__DATA RECORDS__:
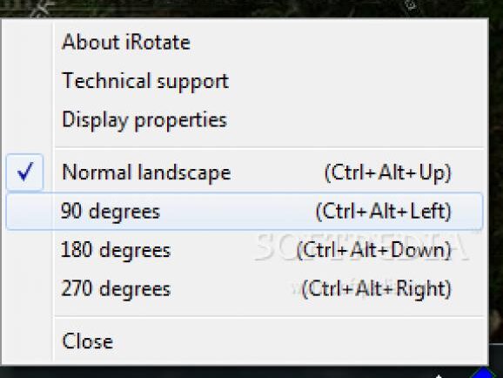The height and width of the screenshot is (378, 503).
Task: Click the blue checkmark beside Normal landscape
Action: (x=25, y=172)
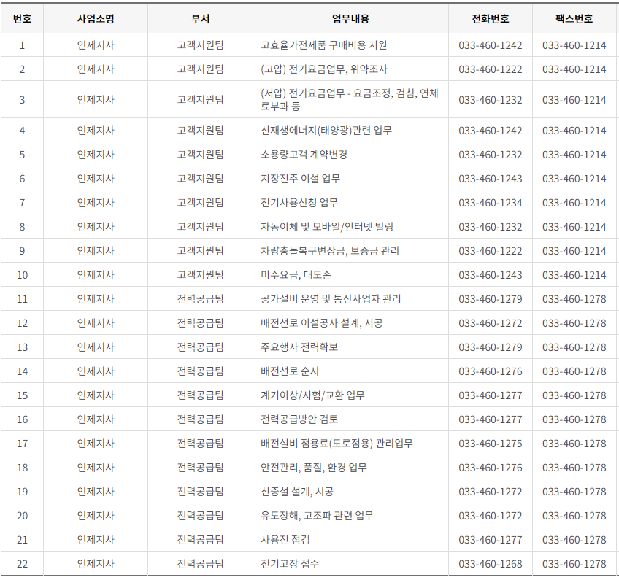Click the 부서 column header
This screenshot has width=619, height=580.
tap(201, 19)
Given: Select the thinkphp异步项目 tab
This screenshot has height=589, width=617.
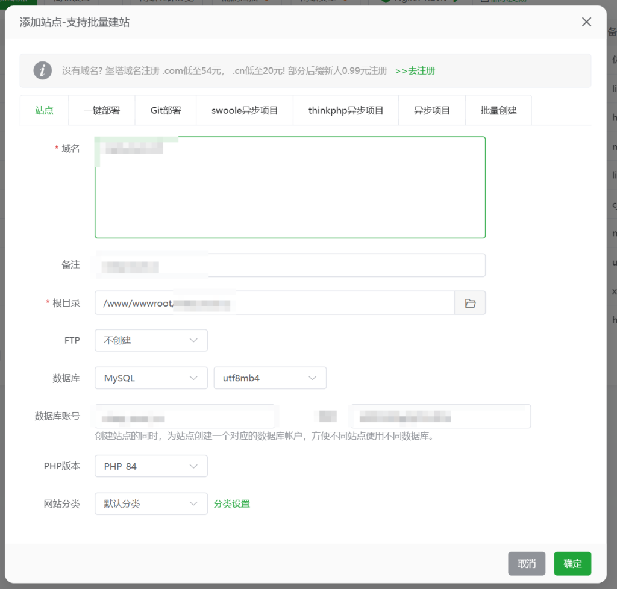Looking at the screenshot, I should [346, 110].
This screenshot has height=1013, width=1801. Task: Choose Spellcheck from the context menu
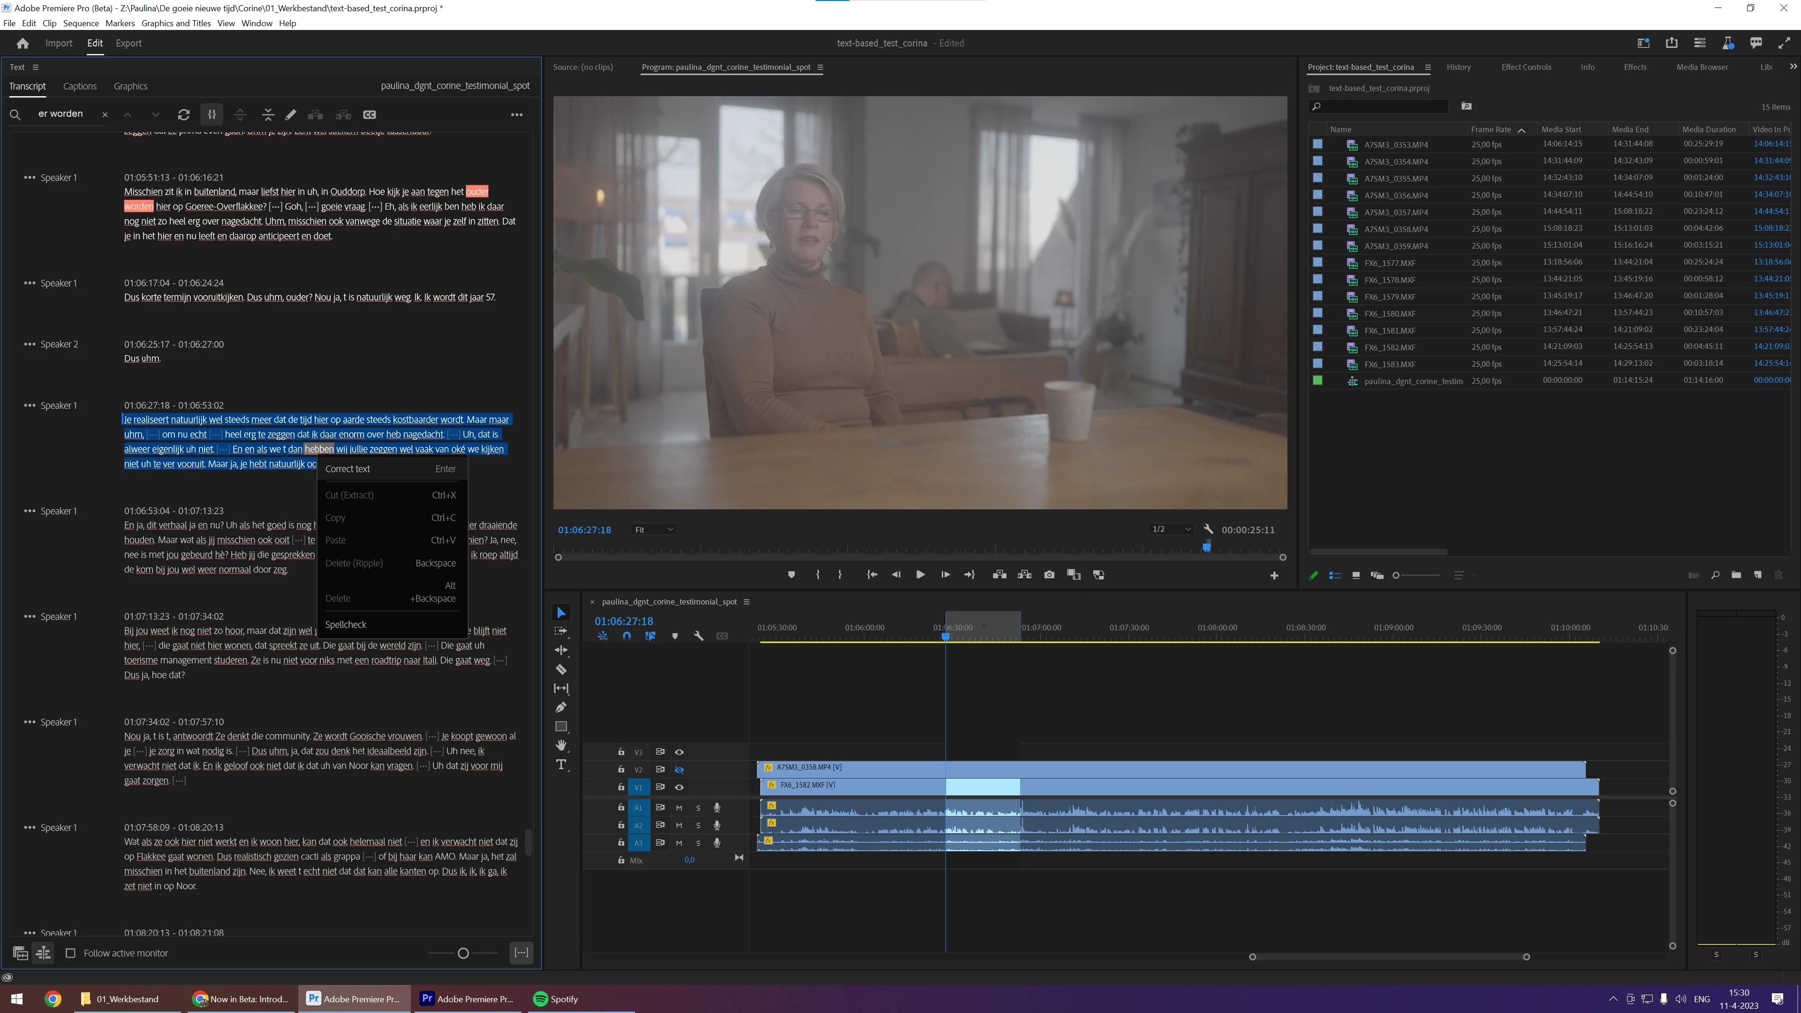tap(345, 624)
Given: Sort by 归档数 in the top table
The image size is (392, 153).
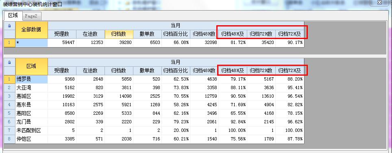Looking at the screenshot, I should click(119, 34).
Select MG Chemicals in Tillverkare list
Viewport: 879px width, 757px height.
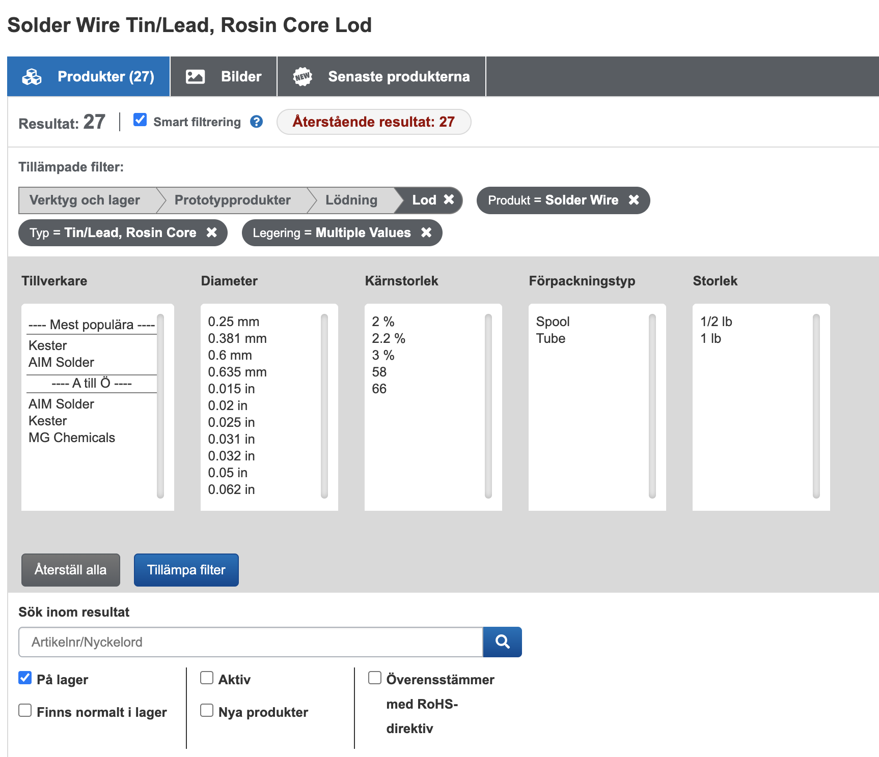pyautogui.click(x=72, y=438)
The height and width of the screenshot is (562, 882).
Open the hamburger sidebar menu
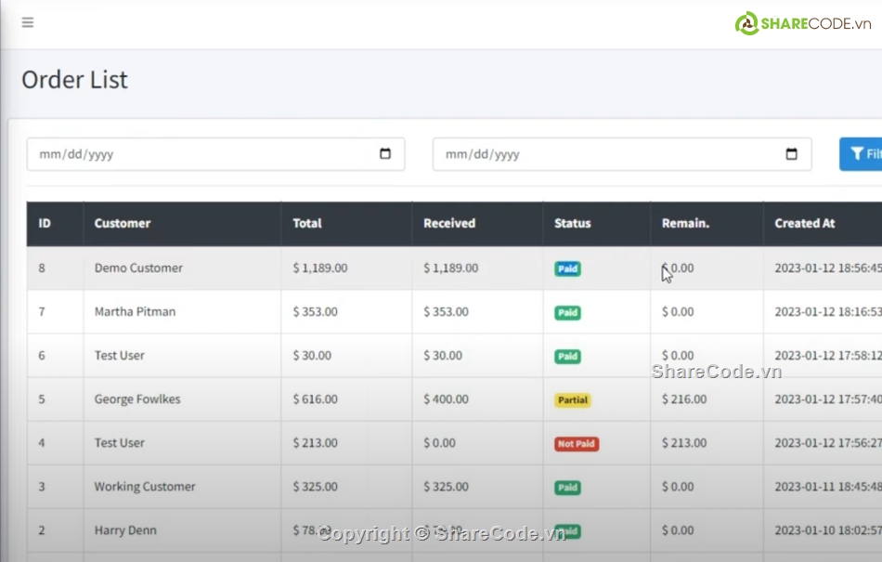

__EXERCISE DIRECTIONS__: Can you copy the rows word for word, starting at the line containing "This screenshot has height=1013, width=1801." and continuing through the end of the rows, with the pictures left out?

__COMPLETE ANSWER__:
This screenshot has height=1013, width=1801. Task: Choose Spellcheck from the context menu
tap(345, 624)
Given: Sort by 归档数 in the top table
The image size is (392, 153).
Looking at the screenshot, I should click(119, 34).
Select MG Chemicals in Tillverkare list
Viewport: 879px width, 757px height.
pyautogui.click(x=72, y=438)
The height and width of the screenshot is (562, 882).
Open the hamburger sidebar menu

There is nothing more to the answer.